How to Write a LOCI for Law School Waitlist?

Write a LOCI that does three things, in this order: confirms you’re still all-in, proves you’re a safer admit today than when you applied, and makes it easy for them to say yes. Keep it to one page, send it after you get the waitlist decision (or after any meaningful update), and address it to the appropriate dean/director of admissions with your LSAC number. Lead with a clear commitment statement (and only say you’d attend if you mean it), then give two to four concrete updates with evidence: new grades, a promotion, a new role, an award, a publication, sustained community/legal work, or a refined interest backed by specific school resources. Close by connecting your profile to the school’s needs and your fit, then thank them and offer to provide anything else. What you don’t do: re-argue your application, write a therapy monologue, or send weekly “just checking in” pings disguised as professionalism.

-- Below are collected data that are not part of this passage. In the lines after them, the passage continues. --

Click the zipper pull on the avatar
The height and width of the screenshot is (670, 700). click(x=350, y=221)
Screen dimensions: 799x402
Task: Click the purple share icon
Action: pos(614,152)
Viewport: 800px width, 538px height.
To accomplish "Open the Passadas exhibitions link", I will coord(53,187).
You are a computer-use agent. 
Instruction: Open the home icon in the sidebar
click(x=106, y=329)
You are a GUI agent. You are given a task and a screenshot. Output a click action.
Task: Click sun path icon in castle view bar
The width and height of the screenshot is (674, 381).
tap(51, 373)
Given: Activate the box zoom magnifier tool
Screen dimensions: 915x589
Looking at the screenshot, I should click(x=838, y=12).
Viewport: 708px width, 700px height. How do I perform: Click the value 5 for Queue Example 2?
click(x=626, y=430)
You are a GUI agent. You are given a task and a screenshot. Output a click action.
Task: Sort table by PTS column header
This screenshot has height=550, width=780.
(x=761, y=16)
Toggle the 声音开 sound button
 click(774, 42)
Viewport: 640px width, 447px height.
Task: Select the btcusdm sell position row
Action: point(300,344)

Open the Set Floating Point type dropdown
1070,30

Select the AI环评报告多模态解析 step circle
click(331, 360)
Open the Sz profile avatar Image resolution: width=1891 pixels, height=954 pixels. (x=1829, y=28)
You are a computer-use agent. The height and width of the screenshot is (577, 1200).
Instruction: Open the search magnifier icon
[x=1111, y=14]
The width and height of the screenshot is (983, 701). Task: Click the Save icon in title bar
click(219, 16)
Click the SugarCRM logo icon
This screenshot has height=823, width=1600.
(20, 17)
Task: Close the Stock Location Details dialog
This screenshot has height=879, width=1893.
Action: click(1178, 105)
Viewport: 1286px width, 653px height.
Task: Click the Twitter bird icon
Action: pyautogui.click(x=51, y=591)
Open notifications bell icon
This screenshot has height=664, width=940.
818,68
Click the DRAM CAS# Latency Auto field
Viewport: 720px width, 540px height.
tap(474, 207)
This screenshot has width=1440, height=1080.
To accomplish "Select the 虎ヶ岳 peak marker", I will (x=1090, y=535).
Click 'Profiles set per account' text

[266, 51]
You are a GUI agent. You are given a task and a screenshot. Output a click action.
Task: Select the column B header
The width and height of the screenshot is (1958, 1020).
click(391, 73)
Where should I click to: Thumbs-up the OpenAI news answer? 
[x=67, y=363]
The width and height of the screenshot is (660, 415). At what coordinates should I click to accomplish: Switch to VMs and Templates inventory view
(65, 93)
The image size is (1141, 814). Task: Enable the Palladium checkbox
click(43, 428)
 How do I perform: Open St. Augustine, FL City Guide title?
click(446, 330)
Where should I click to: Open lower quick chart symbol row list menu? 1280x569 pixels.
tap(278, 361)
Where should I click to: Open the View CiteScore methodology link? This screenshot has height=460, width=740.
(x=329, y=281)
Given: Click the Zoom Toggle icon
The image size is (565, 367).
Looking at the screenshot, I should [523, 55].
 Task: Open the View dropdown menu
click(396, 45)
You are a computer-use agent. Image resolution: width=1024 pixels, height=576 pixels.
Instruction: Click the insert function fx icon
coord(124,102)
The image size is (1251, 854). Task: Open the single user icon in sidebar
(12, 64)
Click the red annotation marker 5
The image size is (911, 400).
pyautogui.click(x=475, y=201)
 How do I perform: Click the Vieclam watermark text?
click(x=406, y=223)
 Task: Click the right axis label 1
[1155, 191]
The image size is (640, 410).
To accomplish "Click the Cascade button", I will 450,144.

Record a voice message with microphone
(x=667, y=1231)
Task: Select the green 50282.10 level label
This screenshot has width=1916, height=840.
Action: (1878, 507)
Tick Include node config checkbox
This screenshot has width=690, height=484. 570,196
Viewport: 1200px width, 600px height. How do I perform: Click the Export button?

A good LOCI isn’t a love letter; it’s a risk-reduction memo. Admissions is making a portfolio decision: who will enroll, who will thrive, who won’t create headaches. Use a quick self-test before you write: if your updates vanished, would your LOCI still be persuasive? If yes, you’re relying on vibes; add facts. If no, you’re on the right track because you’re giving them new information that changes the admit math. Also diagnose your own failure mode: if you tend to over-explain, cut your LOCI by 30% and let the evidence speak; if you tend to under-sell, add one sentence per update that quantifies impact and ties it to the school’s clinics, journals, or regional pipeline. Make them picture you enrolling, not just hoping. Hope doesn’t move a waitlist.